Rethinking Infrastructure with an Academic Cloud-First Strategy

LOCAL AND STATEWIDE CONSIDERATIONS

A popular public university in the South, serving a large, diverse student body across undergraduate and graduate programs, recently reevaluated its long-term computing strategy. As part of a statewide higher education system, the location plays a key role within a broader network of universities that supports regional innovation, making it even more important that technology decisions align with both campus priorities and external stakeholder expectations.

BALANCING A CLOUD-FIRST STRATEGY WITH ON-PREMISE DATA CENTER DEMANDS

Within this context, the IT leadership independently advanced a cloud-first approach to support an expanding mix of academic and operational applications. While this shift promised improved scalability and reduced reliance on legacy infrastructure, it also raised a critical question: how would it affect growing research-driven, high-performance AI workloads that continued to rely on on-premise resources?

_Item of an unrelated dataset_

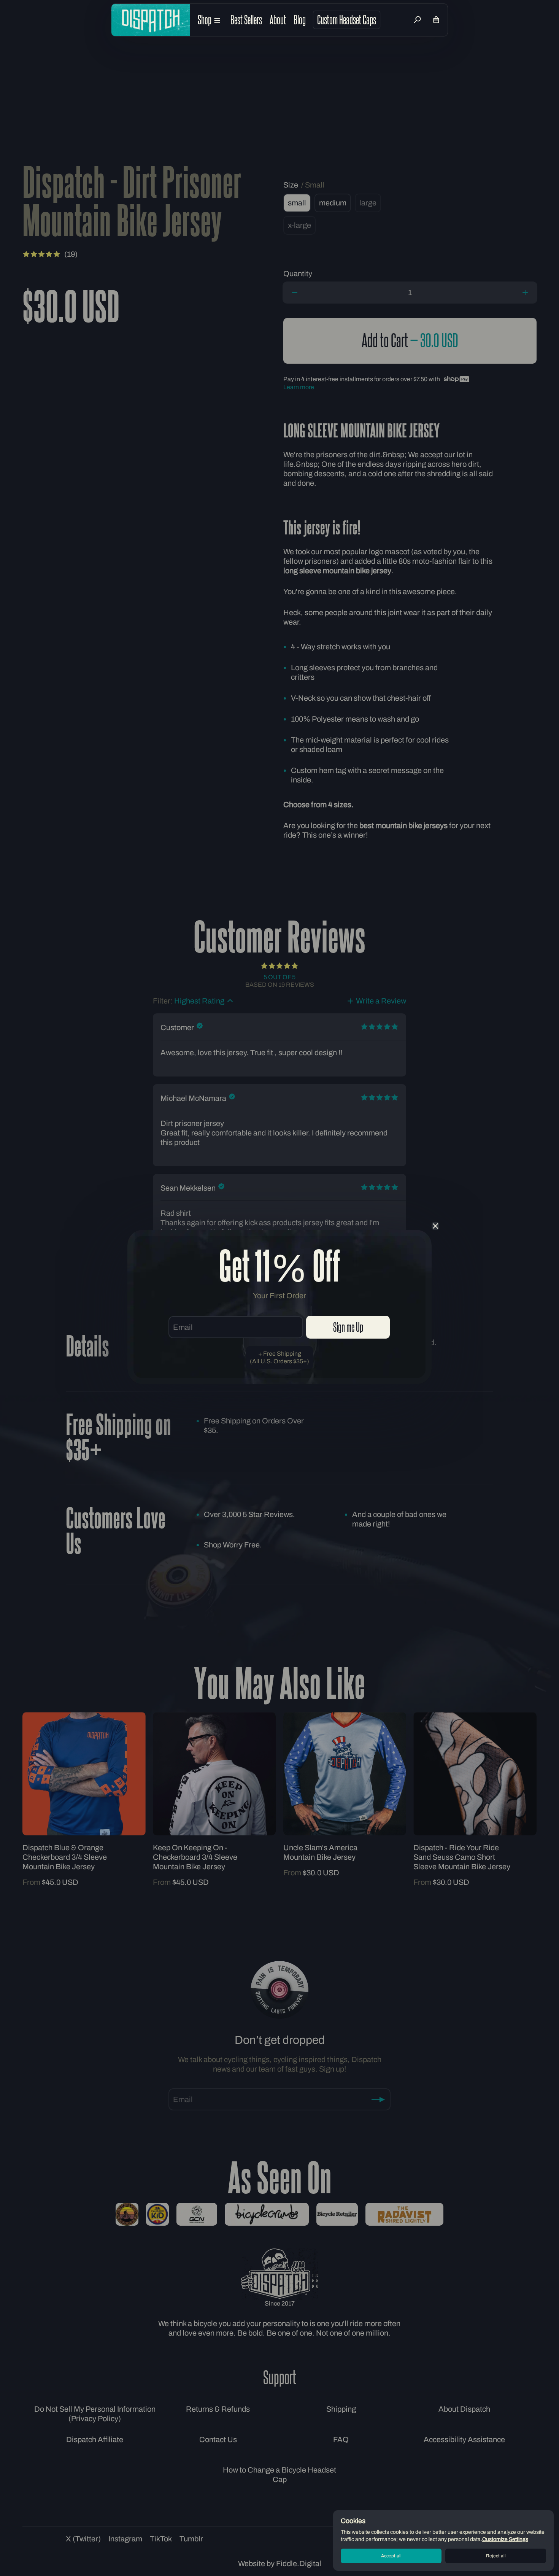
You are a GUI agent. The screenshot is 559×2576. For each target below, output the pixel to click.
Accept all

Answering this question requires a closer examination of the university’s data center environment, including how power, cooling, and space would need to evolve to support a hybrid computing future.
That’s why LEDG was chosen to conduct a thorough, independent assessment of campus data centers and determine what could be consolidated (or even retired) to optimize performance in the years ahead.

RIGHT-SIZING CAMPUS INFRASTRUCTURE FOR LONG-TERM NEEDS

Working jointly with the university’s IT, network, and facilities teams, LEDG examined on-campus computing environments, including two existing data centers and a separate data room that could serve as a potential consolidation option. In addition to assessing the conditions of each space, the LEDG team  looked at the interdependence between the data centers, building systems, and campus-wide fiber backbone. LEDG experts also leveraged available monitoring data and operational insights to validate how systems were performing together in practice.

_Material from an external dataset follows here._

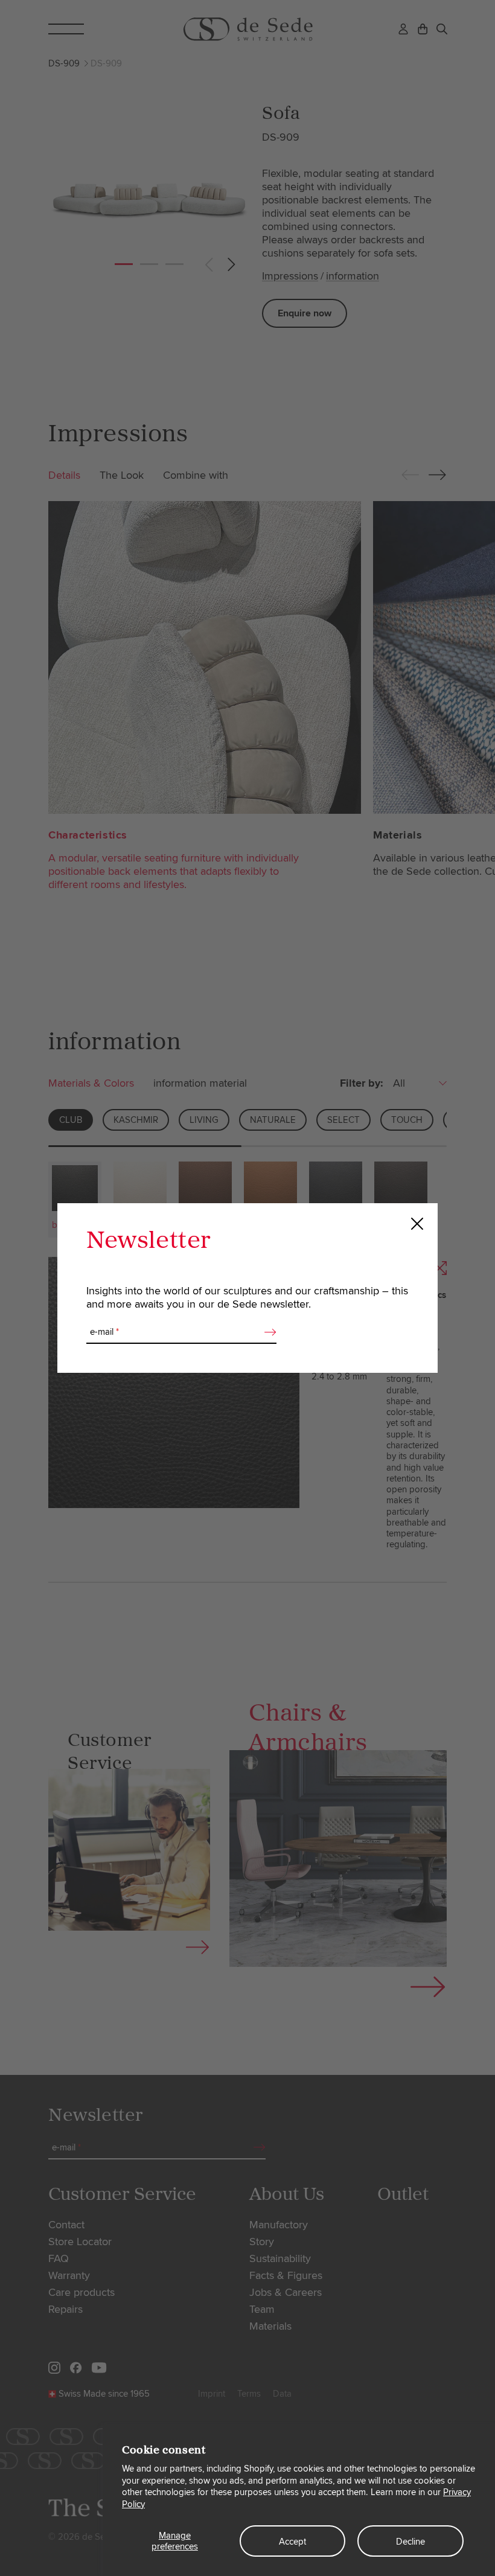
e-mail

Following a detailed analysis, LEDG presented leadership a full report with “good, better, and best” options for all three spaces as well as its campus distribution facilities—each of which considered costs, risk, and flexibility. This tiered approach enabled the university to compare immediate needs against longer-term modernization goals so it could align infrastructure decisions with staffing realities, budget constraints, and system-wide opportunities such as disaster recovery and shared services. As a result, the university has a clear, documented assessment of its facilities, allowing it to:

  • Balance cloud-first strategy with the ongoing needs of performance-intensive, on-premise workloads
  • Evaluate “good, better, and best” scenarios to guide informed infrastructure investment decisions
  • Reduce operational complexity through recommended consolidation of on-prem data center environments
  • Improve resiliency and scalability by leveraging existing redundant fiber connectivity and campus distribution infrastructure
  • Adjust power, cooling, and space requirements to support a hybrid, future-ready computing environment

As the university continues to execute its long-term, hybrid computing strategy, decision makers now have peace of mind knowing the underlying infrastructure can adapt over time without significant additional investment.

“By taking a deliberate, collaborative approach to infrastructure planning, the university ensured that its cloud-first strategy would enhance the performance and resilience of its on-premise data center environments.”